課題 ::
a) 中学受験の記事のうち、「第一弾は、「中受」をさせる親たちの迷いや戸惑いへの、ANSWERです。」から始まり「(小6息子母/A・Iさん 41歳 主婦)」までの部分を、一字も変えずに書き写してください。
b) 中学受験の記事で、相談者が息子を良い大学に行けるようにと思ってしまうのはなぜですか。1〜3文で説明してください。
c) 中学受験の記事の続きを、最後の文のあとから書き足してください。

掲載文 ::
┏━━
岸谷蘭丸さん【思春期のしくじりこそ、人生の宝!】「中受」は極めて優秀な“ベンチマーク”です

幼少時代の難病、中学受験、第一志望の早稲田実業学校中等部に見事合格するも不登校に……。そして、海外の高校を受験、高校・大学での海外留学を経て起業。
弱冠24歳にして、様々な壁やしくじりを乗り越え、チャレンジをしてきた岸谷蘭丸さん。
そんな蘭丸さんに、計り知れない母たちの思春期子育て悩みのあれこれに
ズバッと歯切れよく答えていただく必読のシリーズ。
第一弾は、「中受」をさせる親たちの迷いや戸惑いへの、ANSWERです。

「中受」をさせることは正解!? 日本の学歴社会のレールに乗せている自分が俯瞰で見えて……

遊ぶことも控え、ただひたすら「中受」のための勉強をする小6の息子に対し、
これで良いのかな……と思うこともあります。とはいえ、今の日本だと企業の採用側からしても、
まずは効率的にも結局、学歴で見ているのだと感じます。だから良い大学に行けるように、
と親として思ってしまって。この中学受験の風潮に関し、蘭丸さんはどう感じますか?
(小6息子母/A・Iさん 41歳 主婦)
┗━━
提供データ ::
┏━━
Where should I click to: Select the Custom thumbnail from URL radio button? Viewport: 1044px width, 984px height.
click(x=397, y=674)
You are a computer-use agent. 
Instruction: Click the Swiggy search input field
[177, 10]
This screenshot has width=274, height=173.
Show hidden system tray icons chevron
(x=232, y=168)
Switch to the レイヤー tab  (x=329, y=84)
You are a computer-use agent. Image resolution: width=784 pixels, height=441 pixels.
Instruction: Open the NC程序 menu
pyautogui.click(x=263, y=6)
┗━━
┏━━
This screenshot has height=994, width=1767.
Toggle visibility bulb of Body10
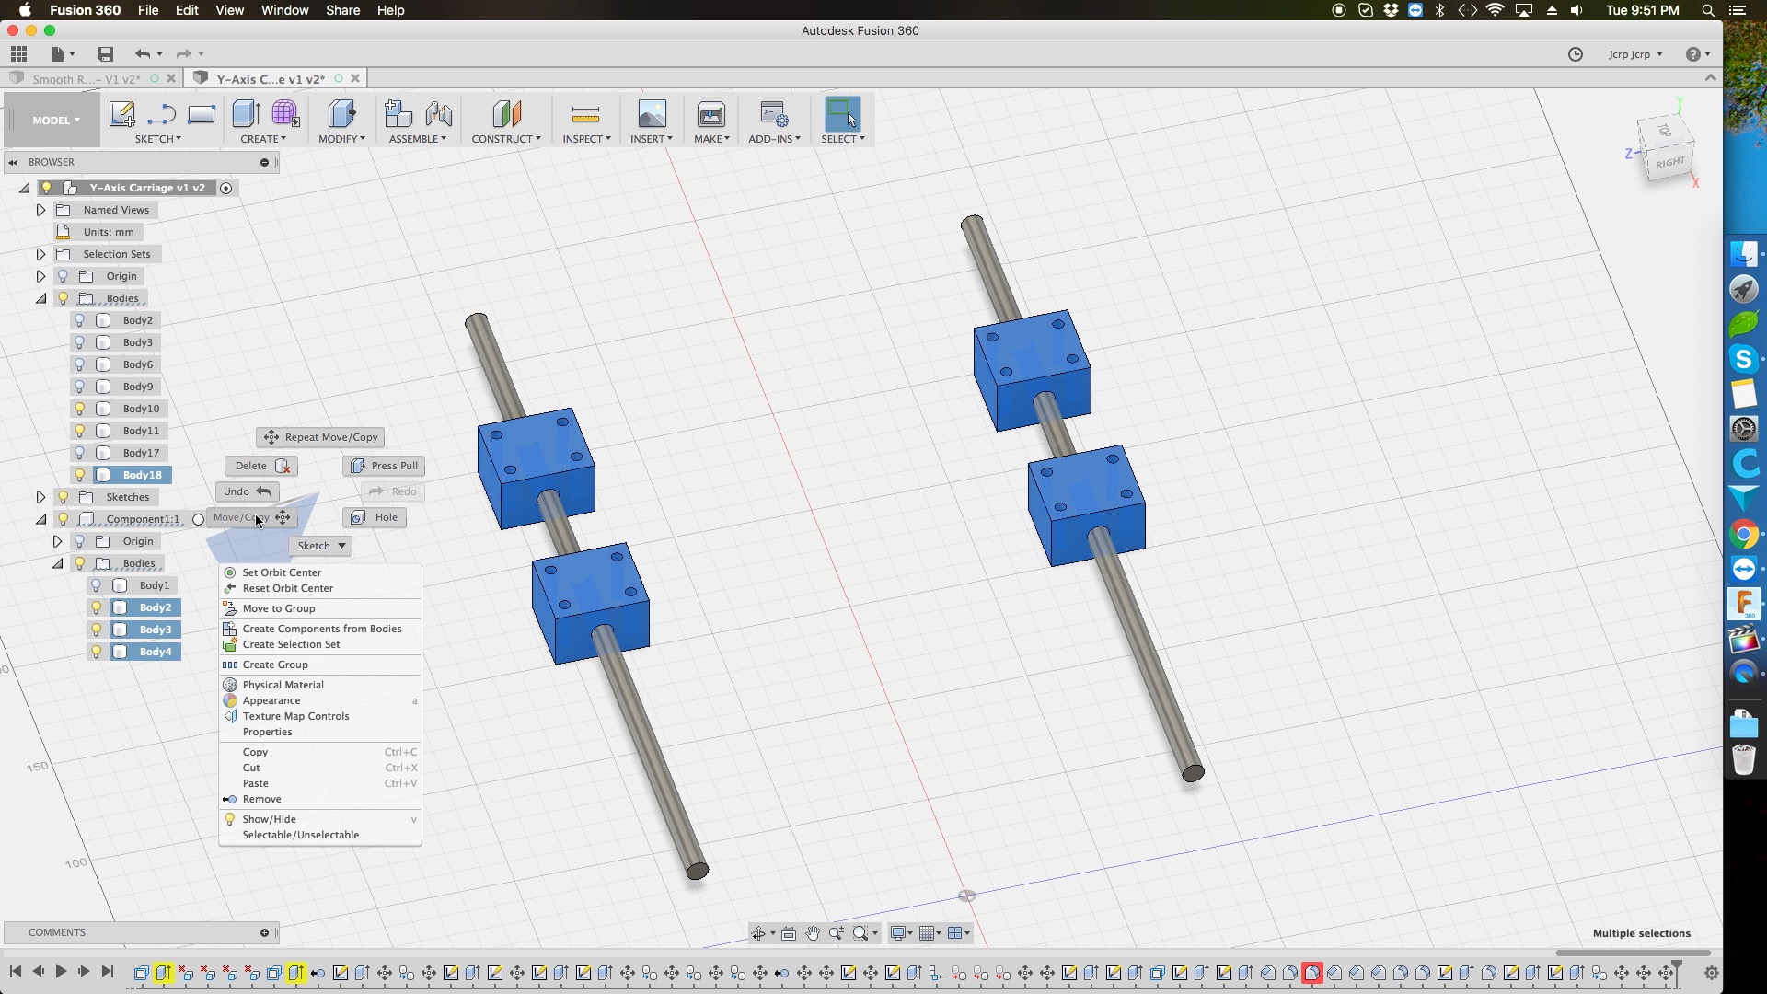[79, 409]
┗━━
┏━━
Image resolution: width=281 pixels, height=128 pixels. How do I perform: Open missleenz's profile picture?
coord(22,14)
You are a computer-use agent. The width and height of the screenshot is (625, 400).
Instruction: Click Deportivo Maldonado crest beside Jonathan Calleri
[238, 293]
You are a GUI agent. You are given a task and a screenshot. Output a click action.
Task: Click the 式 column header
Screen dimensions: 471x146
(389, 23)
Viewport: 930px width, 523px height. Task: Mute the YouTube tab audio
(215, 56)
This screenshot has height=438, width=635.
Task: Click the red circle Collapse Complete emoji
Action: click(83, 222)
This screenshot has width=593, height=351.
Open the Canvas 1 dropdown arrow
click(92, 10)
┗━━
回答 ::
a)
第一弾は、「中受」をさせる親たちの迷いや戸惑いへの、ANSWERです。

「中受」をさせることは正解!? 日本の学歴社会のレールに乗せている自分が俯瞰で見えて……

遊ぶことも控え、ただひたすら「中受」のための勉強をする小6の息子に対し、
これで良いのかな……と思うこともあります。とはいえ、今の日本だと企業の採用側からしても、
まずは効率的にも結局、学歴で見ているのだと感じます。だから良い大学に行けるように、
と親として思ってしまって。この中学受験の風潮に関し、蘭丸さんはどう感じますか?
(小6息子母/A・Iさん 41歳 主婦)

b) 今の日本では企業の採用側も、効率の面から結局まず学歴で人を見ていると相談者が感じているからです。

c)
「中受」をさせることは決して間違っていません。 目標設定が必要な思春期に、「中受」は極めて優れた“ベンチマーク”です

「学歴」は親から子への最高のプレゼント

「学歴」は、親から子どもへのプレゼントだと思うんです。
親は、子どもが社会に出る前にどれだけのものを持たせてあげられるか、
それを考えるのではないでしょうか。
僕が社会に出て感じた、社会人として必要なものは、
”ステータス”と”スキル”、それに”人間力”の3つ。
「学歴」は、その“ステータス”の部分で、一番わかりやすい力を親が与えてあげられる。
3つの中では、一番親が与えやすい力で、塾に行かせて、叱ってでも勉強させれば、
学歴は割と与えやすいと言えますから。
学歴は、いわば競争に参加する挑戦権。
学歴を持ったうえで、学歴が必要のないことをやるのは簡単で、ユーチューバーやミュージシャン、起業家……、
好きなことをやればいい。
そして、ステータス以外の、“スキル”や“人間力”といった部分がめちゃくちゃく秀でていいて、
何かやりたいことがあるなら、そっちを伸ばせばいい。
そういう修正はいくらでも利くけれども、「学歴」は後から修正が利かない。
だから、やっぱり与えられるんだったら、絶対に与えておくべきものだと思います。

15歳までに頑張ることを知らなかったヤツは、一生頑張れないかもしれない

そもそも、思春期は勉強をしなきゃいけない時期。
義務教育って、最低限のベースを伝える教育で、それはインプットする力、
つまり自分の中に知識を入れる力とか入れた知識をアウトプットする力、
論理的に物事を考える力、もしくはちゃんと文字を読んで情報を取得する力と、
生きるためのベースの学力を身に付けること。
それが多分勉強の目的だと思います。例えば、計算ができないとか、漢字が読めない、
現代文が読めないと大問題だし、理科も社会も、ものごとってどうなっているのか、
社会の仕組みはどうなっているのかを知るためのもの。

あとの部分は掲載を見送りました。